Per Beschluss haben die Anleger Geschäftsführer und Bökmann-Freund Bockemühl sowie die von der Nevag übernommenen Betriebsführungsgesellschaft Enersys gewechselt, um den Branchenfilz zu beenden. „Die Nonchalance der Vergangenheit machen wir nicht mehr mit“, sagt Kommanditist Fromme.
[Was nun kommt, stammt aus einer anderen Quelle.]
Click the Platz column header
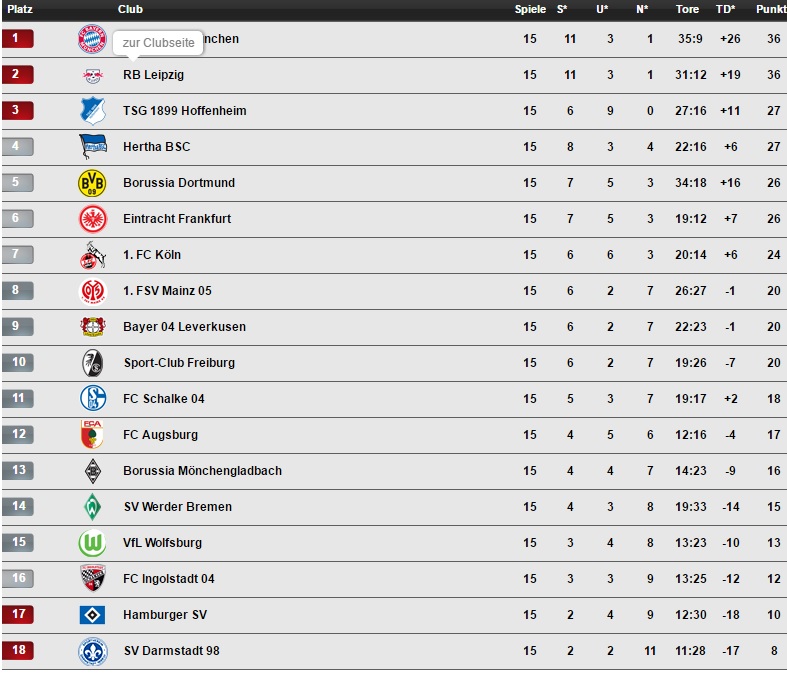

Nun hofft er auf Schadensersatz für die verpatzten Jahre.


Fonds-Check

Wichtige Fragen, die ein Anleger vor der Beteiligung an einem Windkraftfonds klären sollte:

Verfügt der Initiator über Erfahrungen in Errichtung, Finanzierung und Betrieb von Windkraftanlagen?

Hat ein Wirtschaftsprüfer den Prospekt geprüft?

Wurden zu den Windverhältnissen am Standort zwei unabhängige Windgutachten erstellt?

Verfügt die Windkraftanlage über eine so genannte vermessene Leistungskennlinie, an der sich die Ertragschancen abschätzen lassen?

Sind die Anlagen marktreif oder handelt es sich um Prototypen?

Fließen mindestens 85 Prozent der Investitionssumme in die Windkraftanlage?

Wurde die gesetzlich vorgeschriebene Absenkung der Stromeinspeisevergütung von 17,8 auf 12,1 Pfennig je Kilowattstunde berücksichtigt?

Werden von Beginn an ausreichende Rückstellungen für Reparaturen und den späteren Rückbau der Anlagen gebildet?

Werden die laufenden Kosten für die Betriebsführung und Verwaltung detailliert und in ausreichender Höhe ausgewiesen?

Wird ein ausreichender Sicherheitsabschlag von mindestens zehn Prozent berücksichtigt, um windschwache Zeiten zu überbrücken?

29.06.2001 - 21.32
(c) WirtschaftsWoche heute 2001


Kommentar:

das genannte nicht zu überschreitende verhältnis von 1,3 als faktor investition zu jahresertrag wird freilich nie überschritten.bei realistischen herstellungskosten von 1 700 mark je installierets kilowatt und 1 700 vollaststunden jährlich ist der faktor sogar nur 1,0. der faktor 1,3 würde erreicht, wenn es nur 1 600 vollaststunden gäbe und herstellungskosten von 2 080 mark je installierets kilowatt (2080 : 1600 = 1,3). aber so teuer sind die wka nicht mehr. die herstellungskosten haben sich seit inkrafttreten des stromeinspeisunsggesetzes 1990 halbiert, die einspeisunsgvergütung wuchs. das ist so, wie wenn das bauen billiger wird und die mieten steigen. die branche selbst nennt heute herstellungskosten von 1600 mark je installiertes kilowatt.

grundsätzlich muß schon miserabel gewirtschaftet werden, um überproportionale renditen nicht abzuschöpfen. die ebene der planer = developer, die zwischen hersteller und investor agieren, schöpfen astronomische gewinne ab, sodaß der arme rechtsanwalt oder zahnarzt aus münchen manchmal der gelackmeierte ist.